• Your goal:
Check each line of the data below for the string "agent", then state how many have it and nothing else.

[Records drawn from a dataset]
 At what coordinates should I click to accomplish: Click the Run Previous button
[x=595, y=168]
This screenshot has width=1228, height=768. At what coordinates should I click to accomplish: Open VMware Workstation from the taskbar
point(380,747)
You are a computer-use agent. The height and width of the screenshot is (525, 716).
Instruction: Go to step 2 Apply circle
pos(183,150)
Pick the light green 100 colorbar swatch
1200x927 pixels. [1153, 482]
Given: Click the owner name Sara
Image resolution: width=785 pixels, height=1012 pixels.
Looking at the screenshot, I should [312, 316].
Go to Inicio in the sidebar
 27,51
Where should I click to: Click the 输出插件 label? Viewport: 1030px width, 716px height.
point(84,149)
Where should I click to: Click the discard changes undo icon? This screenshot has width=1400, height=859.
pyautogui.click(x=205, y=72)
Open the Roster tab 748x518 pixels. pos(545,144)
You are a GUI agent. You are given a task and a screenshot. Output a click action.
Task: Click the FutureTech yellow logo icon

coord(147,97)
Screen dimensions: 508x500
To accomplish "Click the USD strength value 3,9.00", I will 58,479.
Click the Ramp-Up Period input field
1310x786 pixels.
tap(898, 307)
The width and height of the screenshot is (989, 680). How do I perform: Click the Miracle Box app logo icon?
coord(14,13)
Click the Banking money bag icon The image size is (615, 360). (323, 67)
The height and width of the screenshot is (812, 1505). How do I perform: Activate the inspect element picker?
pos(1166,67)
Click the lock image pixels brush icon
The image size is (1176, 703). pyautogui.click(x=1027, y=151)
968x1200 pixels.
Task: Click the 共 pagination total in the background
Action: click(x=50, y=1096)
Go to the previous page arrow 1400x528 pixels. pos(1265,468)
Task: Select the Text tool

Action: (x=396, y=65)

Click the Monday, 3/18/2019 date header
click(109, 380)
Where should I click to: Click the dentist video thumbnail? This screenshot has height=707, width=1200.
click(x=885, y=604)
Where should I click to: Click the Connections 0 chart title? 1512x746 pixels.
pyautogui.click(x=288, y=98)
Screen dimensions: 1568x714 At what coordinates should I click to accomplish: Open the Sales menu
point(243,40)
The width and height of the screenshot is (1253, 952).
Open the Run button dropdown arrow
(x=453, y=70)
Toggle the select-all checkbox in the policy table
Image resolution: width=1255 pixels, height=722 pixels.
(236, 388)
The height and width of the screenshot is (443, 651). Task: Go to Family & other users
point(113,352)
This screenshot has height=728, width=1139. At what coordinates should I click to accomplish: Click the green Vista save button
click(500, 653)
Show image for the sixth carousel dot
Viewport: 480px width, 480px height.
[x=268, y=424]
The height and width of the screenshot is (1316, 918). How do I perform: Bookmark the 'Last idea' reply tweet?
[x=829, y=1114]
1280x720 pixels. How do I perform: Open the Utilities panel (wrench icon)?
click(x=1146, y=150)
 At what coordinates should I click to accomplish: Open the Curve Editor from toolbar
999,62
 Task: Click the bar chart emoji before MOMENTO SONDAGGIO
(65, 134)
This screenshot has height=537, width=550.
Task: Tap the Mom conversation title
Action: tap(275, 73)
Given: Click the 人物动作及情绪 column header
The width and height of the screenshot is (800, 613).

• Solution for this problem:
2